STUDY TEXT:
§

Trig Trutherism: A response to Andrew Sullivan

The leading blogger still has doubts about the parentage of Trig Palin

Published April 26, 2011 1:30PM (EDT)

Sarah Palin
Sarah Palin

Last week we published a series of posts debunking Trig Trutherism, the idea that Sarah Palin is not the mother of the young Trig Palin.

Andrew Sullivan, who is the most prominent Trig doubter, has now weighed in with a lengthy post responding to both my investigation into the matter and a first-person account of an Alaska reporter who confronted Palin about the rumors while she was still pregnant in early 2008. (Both the Alaska reporter and I concluded that there is no reason to suspect an elaborate coverup.)

Sullivan acknowledges at one point that Salon's stories "do strongly tip the balance toward establishing the pregnancy as fact" -- but he is not fully satisfied, finishing his post this way:

But c'mon, Salon. Clinch this for good and all. You can do it. Just ask Palin's camp for medical records. And if she refuses, explain what her reasoning is, given her position on Obama's birth certificate?

We're prepared to do that right here and now: Sarah Palin, we'd be happy to see and publish your medical records. But the point of our package is that Palin simply doesn't need to do this -- there is no credible evidence to suggest that anyone other than Sarah Palin is the mother of Trig. (And, no, Palin's foolish endorsement of Donald Trump's Birther crusade doesn't change this fact.)

Sullivan also makes a distinction between his Trig doubts and classical birtherism:

But the difference remains obvious. Obama provided the salient empirical evidence - his birth certificate - one of those humiliations that public figures have to endure sometimes. Does Salon think it was reprehensible that he was even asked to do so? Was that a betrayal of journalism?

§

GIVEN RECORDS:
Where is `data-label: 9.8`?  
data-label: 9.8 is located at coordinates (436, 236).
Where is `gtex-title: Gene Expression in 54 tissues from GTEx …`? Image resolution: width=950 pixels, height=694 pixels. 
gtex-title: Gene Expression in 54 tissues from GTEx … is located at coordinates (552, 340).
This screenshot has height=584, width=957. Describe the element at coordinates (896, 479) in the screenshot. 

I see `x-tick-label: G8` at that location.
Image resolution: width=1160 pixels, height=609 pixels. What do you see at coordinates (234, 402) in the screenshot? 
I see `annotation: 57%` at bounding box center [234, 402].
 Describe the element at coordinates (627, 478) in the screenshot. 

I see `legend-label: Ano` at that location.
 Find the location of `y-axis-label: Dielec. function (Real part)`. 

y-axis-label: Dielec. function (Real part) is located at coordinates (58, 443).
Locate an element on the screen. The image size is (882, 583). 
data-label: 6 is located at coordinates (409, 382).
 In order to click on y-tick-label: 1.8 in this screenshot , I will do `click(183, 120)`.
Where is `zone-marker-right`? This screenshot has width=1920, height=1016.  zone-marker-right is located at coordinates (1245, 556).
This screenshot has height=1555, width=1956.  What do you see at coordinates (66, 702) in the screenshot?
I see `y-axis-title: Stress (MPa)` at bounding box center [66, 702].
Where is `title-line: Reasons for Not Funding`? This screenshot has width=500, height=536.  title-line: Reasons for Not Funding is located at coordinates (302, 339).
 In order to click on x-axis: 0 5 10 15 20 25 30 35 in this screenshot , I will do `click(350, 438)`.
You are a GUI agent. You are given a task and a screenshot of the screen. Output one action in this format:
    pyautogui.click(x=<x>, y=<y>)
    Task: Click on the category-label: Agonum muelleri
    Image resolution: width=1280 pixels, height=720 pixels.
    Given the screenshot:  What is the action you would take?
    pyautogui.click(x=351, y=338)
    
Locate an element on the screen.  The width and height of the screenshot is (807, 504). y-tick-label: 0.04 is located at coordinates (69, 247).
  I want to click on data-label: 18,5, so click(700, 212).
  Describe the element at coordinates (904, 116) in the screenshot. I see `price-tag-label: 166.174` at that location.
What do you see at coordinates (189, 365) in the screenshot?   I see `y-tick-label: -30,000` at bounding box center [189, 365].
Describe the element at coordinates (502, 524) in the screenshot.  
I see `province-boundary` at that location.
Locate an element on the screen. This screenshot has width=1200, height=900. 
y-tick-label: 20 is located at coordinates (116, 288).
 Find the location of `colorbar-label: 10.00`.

§

PROBLEMS TO SOLVE:
**a.** According to the Trig Trutherism article, what does Sullivan urge Salon to ask Palin's camp for?
**b.** Repeat verbatim the passage of the Trig Trutherism article that begins at the words "Trig Trutherism: A" and stops after "2011 1:30PM (EDT)".
**c.** Carry on writing the Trig Trutherism article from the point where it stops.

RESULTS:
**a.** Medical records.

**b.**
Trig Trutherism: A response to Andrew Sullivan

The leading blogger still has doubts about the parentage of Trig Palin

Published April 26, 2011 1:30PM (EDT)

**c.**
This is indeed a useful comparison. But the real difference between the case of Obama and the case of Trig is not the level of evidence -- there was never reason to doubt the basic facts in either case.

Rather, in the case of Obama, his place of birth presented a potentially urgent constitutional problem. If Obama had been born abroad, there would have been questions about his eligibility to be president, hinging on the murky definition of the phrase "natural-born citizen." Absurd as it all seemed, there was a reason in 2008 for a reporter to ask the Obama campaign for a copy of the birth certificate. (And remember: Obama wasn't the only '08 candidate who faced questions from the press about the circumstances of his birth.)

The parentage of Trig Palin presents no similarly urgent issue. Sullivan has argued that Trig was a crucial factor in John McCain's picking of Sarah Palin as his running mate. But Steve Kornacki has authoritatively dispatched that argument. And, again: There is no reason to suspect that Palin faked the pregnancy, let alone evidence that it was a hoax.